MATTHEWS: They do not want him to be their caucus but he will if he wins
be in their caucus.

MARCUS: Yes. But can I say something? I was really struck listening to
Steve Bannon. I thought he was going to say deplorables. He was trying to
convince the people in Alabama, those Roy Moore supporters in Alabama, that
Mitch McConnell and his ilk, the Ben Sasse and Jeff Flake and everybody
else who he was attacking there, think of them in the exact same way that
Hillary Clinton thought of them. They are just part of the basket of
deplorables and they have disdain for you. I think that –.

MATTHEWS: What does that tell you? I think you are right.

MARCUS: It tells you that it is a powerful message. It also tells you
that he has no shame. And you know, this is a White House that its
original position was no Senate seat is worth having a child molester
there. That is what Marc Short said. That is what Kellyanne Conway said.
The original version was if true then he would have to pull out. The new
version which is now the official Trump version, the RNC version and the
Bannon version is, of course, any seat is making sure there is not a
Democrat in there. And we don`t care what he did.

MATTHEWS: Remember Megan`s law?

MARCUS: Yes.

MATTHEWS: You have to notify the neighborhood when you are moving in if
you are a child molester. This is not seen as something you could solve.

Let me get back to John Archibald. You know, send them a message, by the
way, that has residence in Alabama, I`m sorry guy. That`s what we remember
back from the 60s in George Corely Wallace (ph) which was send them a
message. Elect me. Nominate me for president. Is there a send them a
message sentiment down there about Alabama to the rest of the country?

ARCHIBALD: Absolutely. Roy Moore`s primary surrogates have made that a
real talking point as the world is watching us. The world is watching us.
Of course Doug Jones` people are saying the same thing. They just mean it
quite differently. The world is watching us there too.

But you know, in the 60s, of course, we had all of the talk about outside
agitators coming down and stirring things up and Steve Bannon – but the
problem is, you know, he is a bit of an outside agitator himself. So you
know, everything that had said seems to echo in more than one way.

MATTHEWS: Well said. This a where you kind a worms down there. And by
the way, the whole world is watching. I have been hearing a lot about the
world news organization. This is – they are looking at America. They are
looking in Alabama. They do remember I think vaguely the idea of George
Wallace down there.

Anyway, thank you Ryan Williams. Thank you Ruth Marcus.

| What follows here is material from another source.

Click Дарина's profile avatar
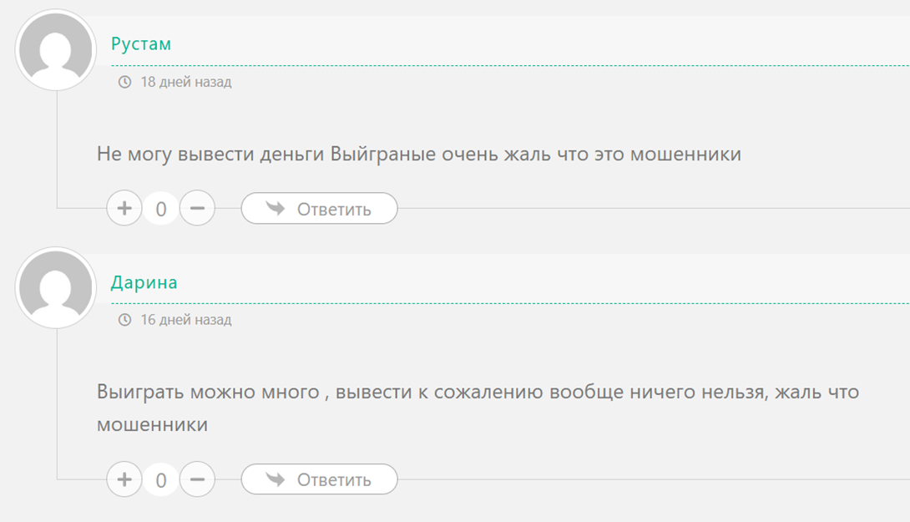 pos(56,288)
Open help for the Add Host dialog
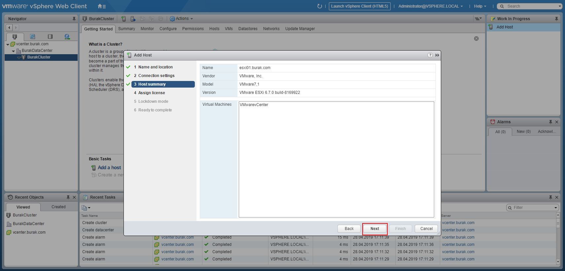Screen dimensions: 565x271 point(430,55)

And thank you
John Archibald.

Coming up, Senator Al Franken is denying the latest allegations of sexual
misconduct but Franken will make an announcement tomorrow after many of his
Democratic Senate colleagues including now as of today Chuck Schumer today
calling on him to resign. And that is ahead.

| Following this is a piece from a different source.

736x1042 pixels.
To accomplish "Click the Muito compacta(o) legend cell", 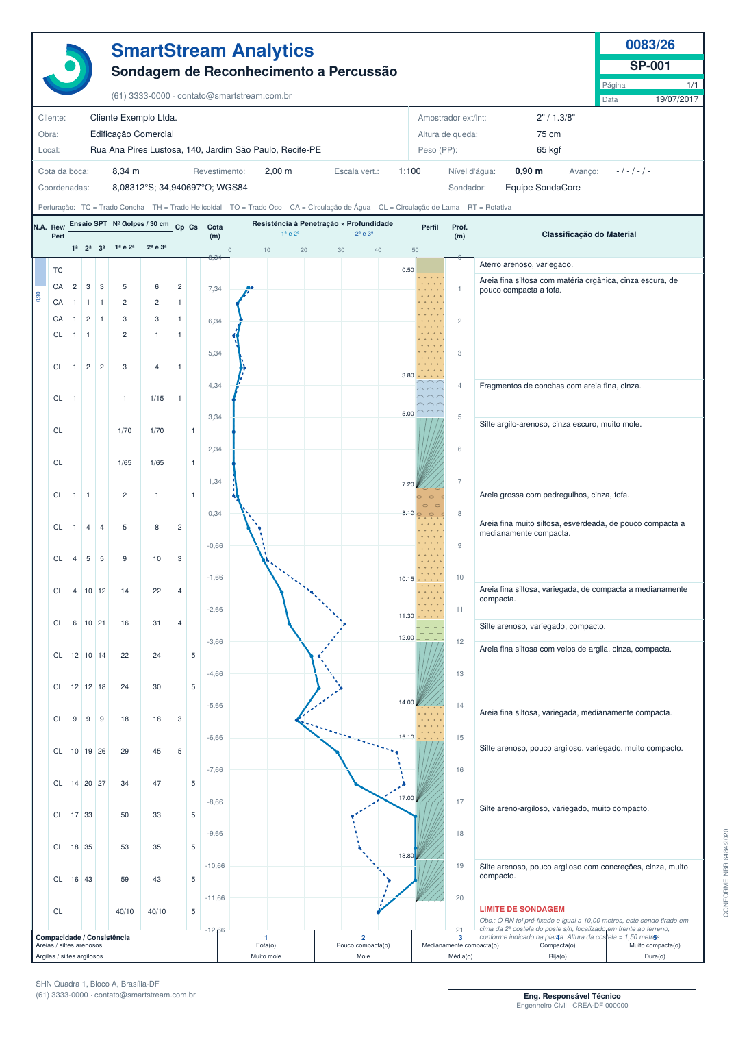I will pos(655,945).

Plus, some big developments in the Russia investigation. We will bring you
tonight. A whistleblower says Mike Flynn told a former business partner
that U.S. sanctions on Russia would be ripped up. And he did it just 11
minutes into the presidency of Donald Trump. This is Donald Trump Jr.
testifies before the House intelligence committee.

And Trump announces a move that has enraged the Muslim world including our
allies. He`s officially today recognized Jerusalem as the capital of
Israel. This is as if he`s daring Muslims to lash out. Is that going to
help him cut a peace deal in the Middle East?

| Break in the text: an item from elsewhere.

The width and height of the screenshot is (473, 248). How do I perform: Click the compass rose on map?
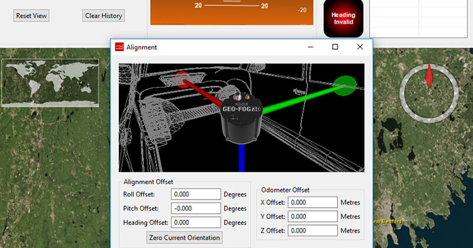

Finally let me finish with Trump watch. He won`t like it.

And this is “Hardball” where the action is.

(COMMERCIAL BREAK)

[19:15:03] MATTHEWS: “Time” Magazine is named the silence breakers. The
women have spoken out about sexual assault and harassment as their person
of the year. Those recognized included Tirana Berg (ph) who start the me-
too movement as well as actress Ashley Judd, one of the women who accused
movie mogul Harvey Weinstein of sexual misconduct. The President Trump was
named runner-up.

Last month Trump tweeted that the magazine told him he would finally be
named person of the year but he decided to pass on the offer. “Time”
magazine has widely denied Trump`s claim. And we will be right back.

(COMMERCIAL BREAK)

(BEGIN VIDEO CLIP)

[19:17:41] SEN. KRISTEN GILLIBRAND (D), NEW YORK: You need to draw a line
in the sand and say none of it is OK. None of it is acceptable. And we as
elected leaders should be held to a higher standard, not a lower standard.
And we should fundamentally be valuing women. I do not feel that he should
continue to serve. Everyone will make their own judgment. I hope they do
make their own judgment.

(END VIDEO CLIP)

MATTHEWS: Welcome back to “Hardball.”

That was, of course, New York senator Democratic Kristen Gillibrand urging
her colleague Senator Al Franken of Minnesota to resign following
allegations of sexual misconduct.

Well, much of the Republican Party is falling in line behind Roy Moore
Senate candidacy in Alabama. A flood of Democratic senators, many of them
women, are calling for Franken to step down and leave the United States
Senate after being elected twice. Senator Gillibrand led the charge. Here
she is.

(BEGIN VIDEO CLIP)

GILLIBRAND: Well obviously there were new allegations today. And enough
is enough. I mean, this is a conversation we have been having for a very
long time. And it is a conversation that this country needs to have. And
I think when we start having to talk about the differences between sexual
assault and sexual harassment and unwanted groping, you are having the
wrong conversation.

(END VIDEO CLIP)

MATTHEWS: Well, over half of all Senate Democrats called on Franken to
leave the Senate by now. And late today, the Democratic leader Chuck
Schumer joined his colleagues in a statement writing Senator Franken should
resign. I consider Senator Franken a dear friend and greatly respect his
accomplishments. But he has a higher obligation to his constituents and to
the Senate and he should step down immediately. Well, the calls comes as
“Politico,” the magazine, broke news of a new allegation against Franken
reporting quote “a former democratic congressional aide said Franken tried
to forcibly kissed her after a taping of his radio show back in 2006.”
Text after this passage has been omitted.